Below are some lines of data. Return all of them as they are.

☆ ☆ ☆

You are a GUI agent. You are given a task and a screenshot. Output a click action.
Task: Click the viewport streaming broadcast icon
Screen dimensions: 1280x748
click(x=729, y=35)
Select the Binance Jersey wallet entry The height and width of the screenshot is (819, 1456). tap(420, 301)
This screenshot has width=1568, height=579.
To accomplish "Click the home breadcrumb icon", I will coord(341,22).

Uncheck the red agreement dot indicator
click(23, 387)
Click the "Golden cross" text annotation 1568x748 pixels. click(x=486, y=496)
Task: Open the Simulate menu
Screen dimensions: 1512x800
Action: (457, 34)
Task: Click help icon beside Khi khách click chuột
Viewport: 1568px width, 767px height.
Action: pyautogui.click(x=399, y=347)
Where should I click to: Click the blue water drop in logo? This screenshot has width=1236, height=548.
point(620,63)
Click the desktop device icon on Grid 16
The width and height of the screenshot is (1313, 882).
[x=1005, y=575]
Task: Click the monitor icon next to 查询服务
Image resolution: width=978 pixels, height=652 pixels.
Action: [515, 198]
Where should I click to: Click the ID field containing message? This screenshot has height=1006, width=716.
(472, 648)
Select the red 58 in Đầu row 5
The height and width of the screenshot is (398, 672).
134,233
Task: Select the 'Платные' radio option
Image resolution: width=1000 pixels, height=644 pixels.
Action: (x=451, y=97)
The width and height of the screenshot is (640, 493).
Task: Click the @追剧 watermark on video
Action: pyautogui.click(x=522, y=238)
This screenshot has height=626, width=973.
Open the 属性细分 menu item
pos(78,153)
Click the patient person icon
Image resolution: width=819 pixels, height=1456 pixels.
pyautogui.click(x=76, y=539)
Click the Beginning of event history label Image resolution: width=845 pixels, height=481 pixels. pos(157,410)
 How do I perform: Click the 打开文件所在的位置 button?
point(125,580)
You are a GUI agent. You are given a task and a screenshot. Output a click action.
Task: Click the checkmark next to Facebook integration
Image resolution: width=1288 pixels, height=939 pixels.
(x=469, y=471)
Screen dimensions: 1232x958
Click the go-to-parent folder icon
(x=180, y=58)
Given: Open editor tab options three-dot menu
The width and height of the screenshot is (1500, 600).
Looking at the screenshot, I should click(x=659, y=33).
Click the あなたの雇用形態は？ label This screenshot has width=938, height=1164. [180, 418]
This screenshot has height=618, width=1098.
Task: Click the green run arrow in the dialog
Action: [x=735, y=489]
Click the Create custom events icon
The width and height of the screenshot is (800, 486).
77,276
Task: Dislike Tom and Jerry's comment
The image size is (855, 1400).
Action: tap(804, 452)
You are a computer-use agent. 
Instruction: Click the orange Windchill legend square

☆ ☆ ☆

REPLY:
You are a GUI agent. You are given a task and a screenshot. Output a click action.
Task: Click the viewport streaming broadcast icon
Screen dimensions: 1280x748
click(x=729, y=35)
Select the Binance Jersey wallet entry The height and width of the screenshot is (819, 1456). tap(420, 301)
This screenshot has width=1568, height=579.
To accomplish "Click the home breadcrumb icon", I will coord(341,22).

Uncheck the red agreement dot indicator
click(23, 387)
Click the "Golden cross" text annotation 1568x748 pixels. click(x=486, y=496)
Task: Open the Simulate menu
Screen dimensions: 1512x800
Action: (457, 34)
Task: Click help icon beside Khi khách click chuột
Viewport: 1568px width, 767px height.
Action: pyautogui.click(x=399, y=347)
Where should I click to: Click the blue water drop in logo? This screenshot has width=1236, height=548.
point(620,63)
Click the desktop device icon on Grid 16
The width and height of the screenshot is (1313, 882).
[x=1005, y=575]
Task: Click the monitor icon next to 查询服务
Image resolution: width=978 pixels, height=652 pixels.
Action: [515, 198]
Where should I click to: Click the ID field containing message? This screenshot has height=1006, width=716.
(472, 648)
Select the red 58 in Đầu row 5
The height and width of the screenshot is (398, 672).
134,233
Task: Select the 'Платные' radio option
Image resolution: width=1000 pixels, height=644 pixels.
Action: (x=451, y=97)
The width and height of the screenshot is (640, 493).
Task: Click the @追剧 watermark on video
Action: pyautogui.click(x=522, y=238)
This screenshot has height=626, width=973.
Open the 属性细分 menu item
pos(78,153)
Click the patient person icon
Image resolution: width=819 pixels, height=1456 pixels.
pyautogui.click(x=76, y=539)
Click the Beginning of event history label Image resolution: width=845 pixels, height=481 pixels. pos(157,410)
 How do I perform: Click the 打开文件所在的位置 button?
point(125,580)
You are a GUI agent. You are given a task and a screenshot. Output a click action.
Task: Click the checkmark next to Facebook integration
Image resolution: width=1288 pixels, height=939 pixels.
(x=469, y=471)
Screen dimensions: 1232x958
Click the go-to-parent folder icon
(x=180, y=58)
Given: Open editor tab options three-dot menu
The width and height of the screenshot is (1500, 600).
Looking at the screenshot, I should click(x=659, y=33).
Click the あなたの雇用形態は？ label This screenshot has width=938, height=1164. [180, 418]
This screenshot has height=618, width=1098.
Task: Click the green run arrow in the dialog
Action: [x=735, y=489]
Click the Create custom events icon
The width and height of the screenshot is (800, 486).
77,276
Task: Dislike Tom and Jerry's comment
The image size is (855, 1400).
Action: tap(804, 452)
You are a computer-use agent. 
Instruction: Click the orange Windchill legend square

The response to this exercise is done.